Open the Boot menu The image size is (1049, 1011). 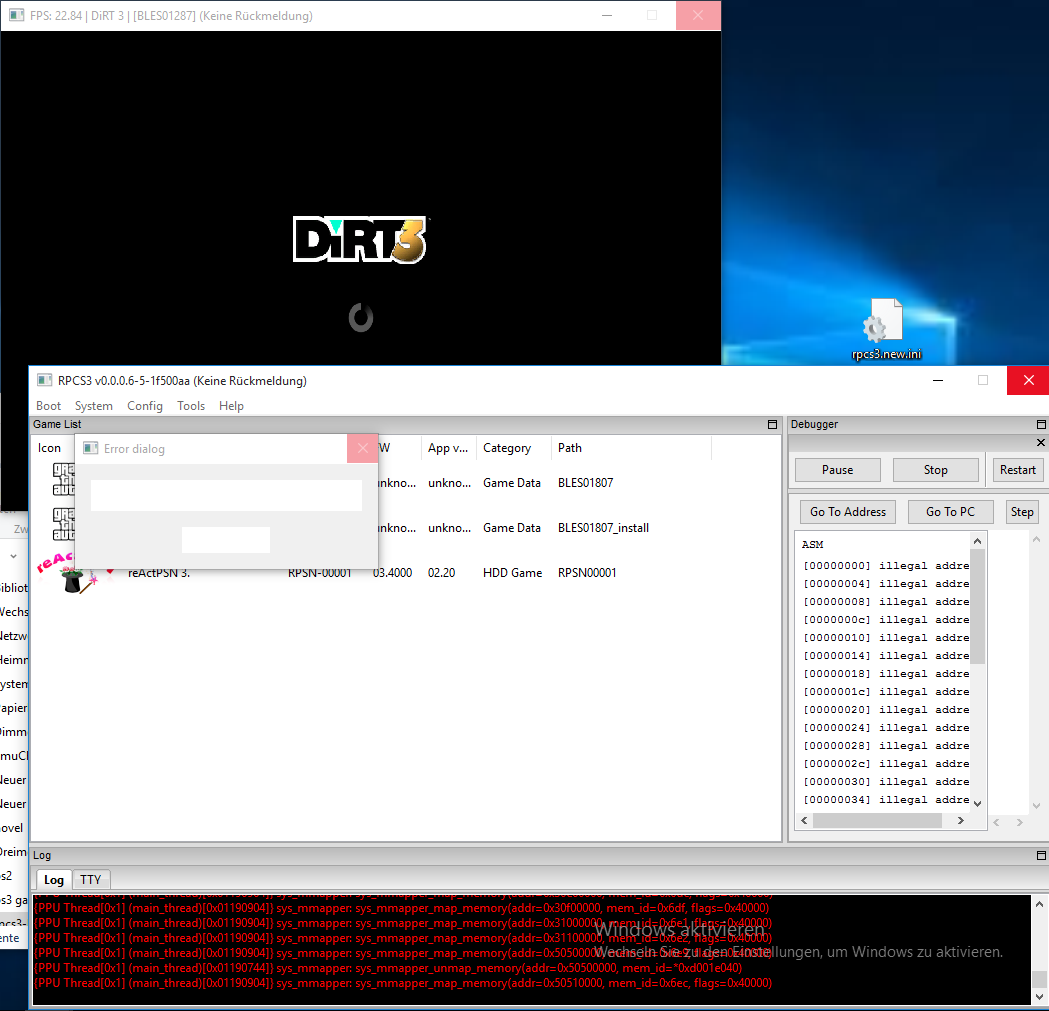[x=48, y=406]
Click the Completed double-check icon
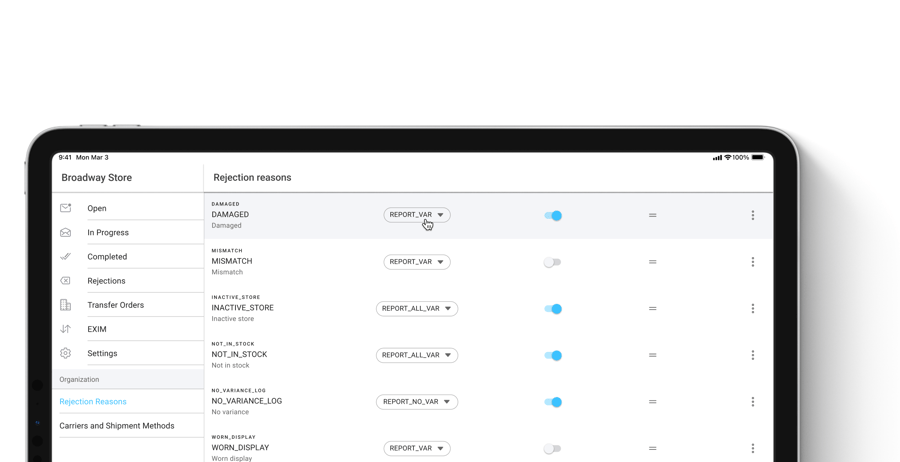This screenshot has height=462, width=900. point(66,257)
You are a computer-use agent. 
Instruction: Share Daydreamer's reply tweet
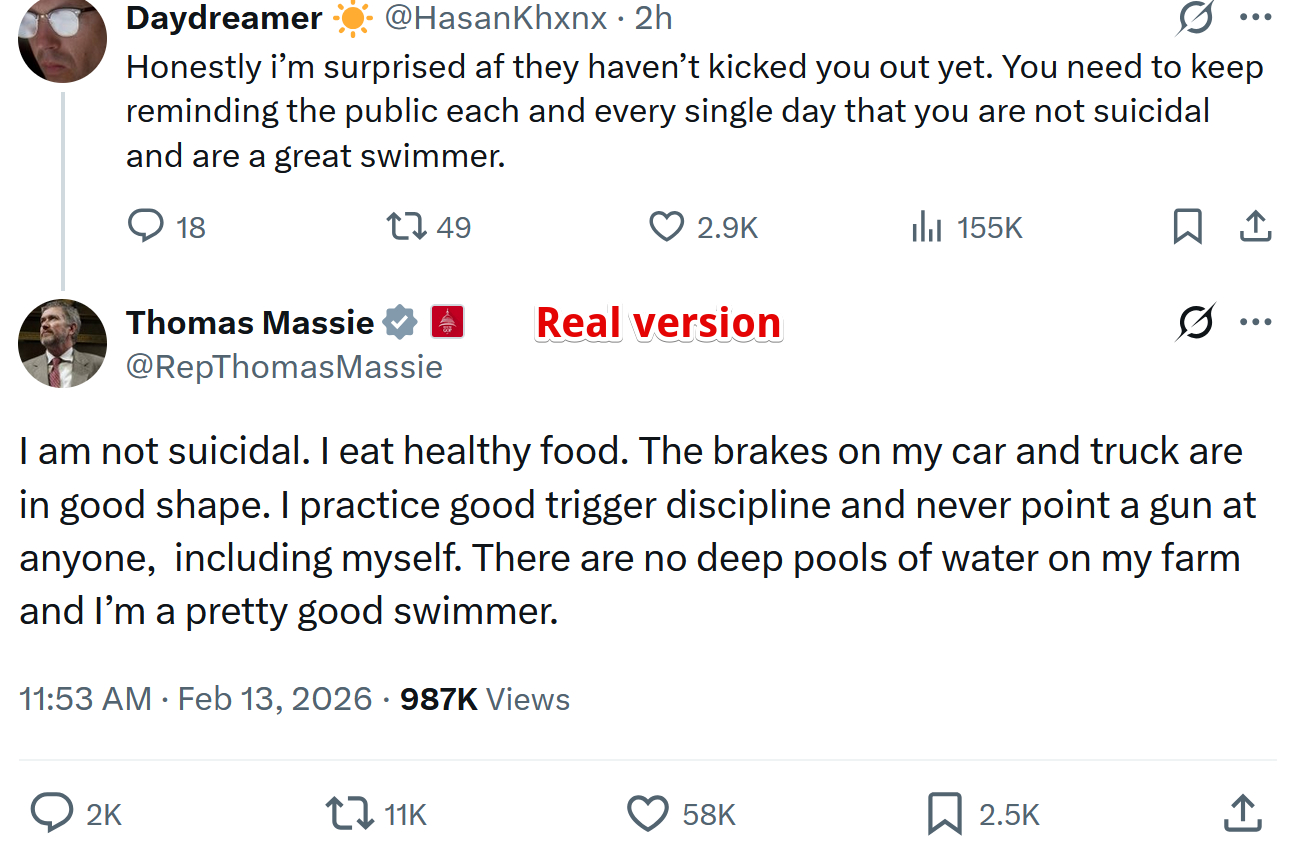pos(1255,228)
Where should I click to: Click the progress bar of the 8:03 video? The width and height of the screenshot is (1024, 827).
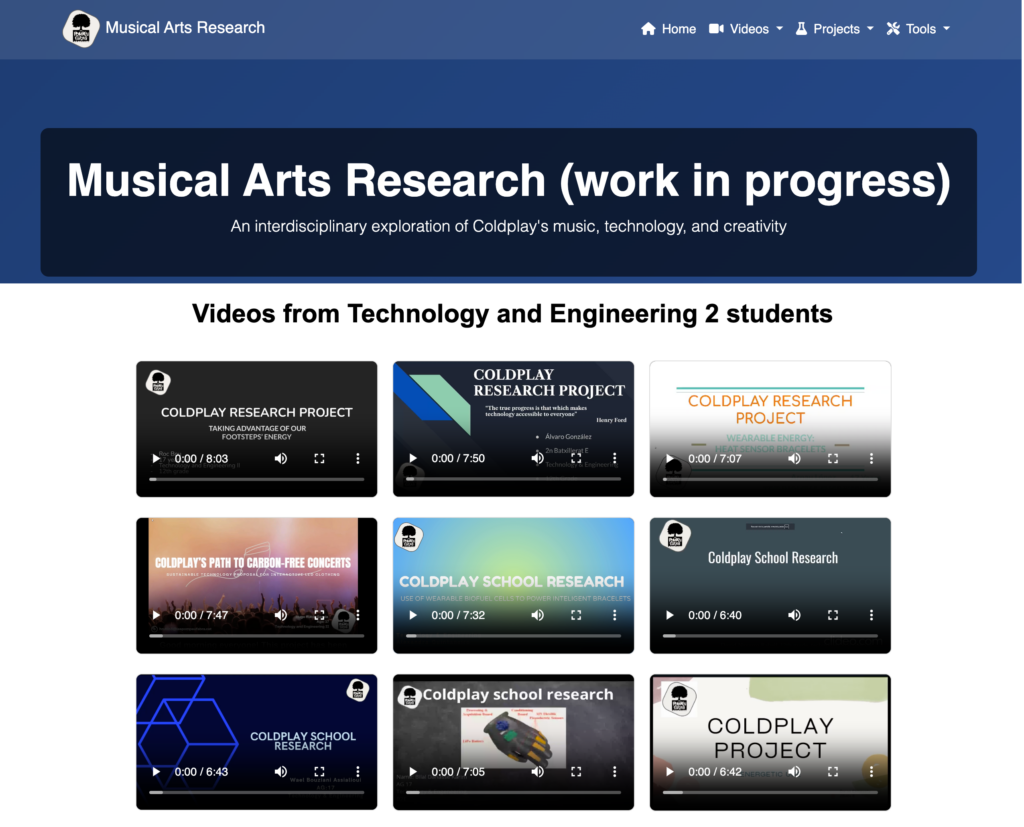click(256, 480)
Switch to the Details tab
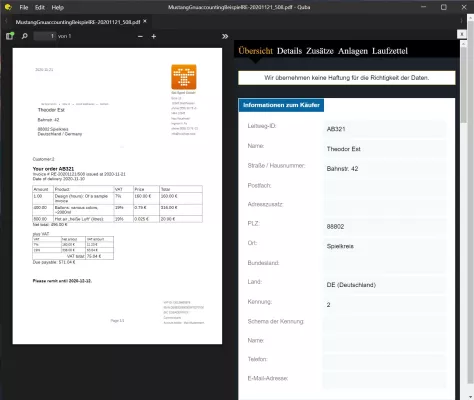The width and height of the screenshot is (474, 400). click(x=289, y=51)
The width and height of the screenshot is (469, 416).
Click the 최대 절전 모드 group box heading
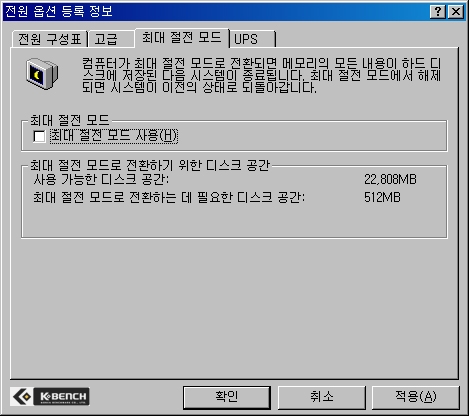[70, 120]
════════════════════
**Directions for this task**
Leave out the pictures, then reproduce exactly the run of lines from the one that contains "The width and height of the screenshot is (469, 416)." to the final line of the listing above.

**Answer box**
The width and height of the screenshot is (469, 416).
Click the 최대 절전 모드 group box heading
[70, 120]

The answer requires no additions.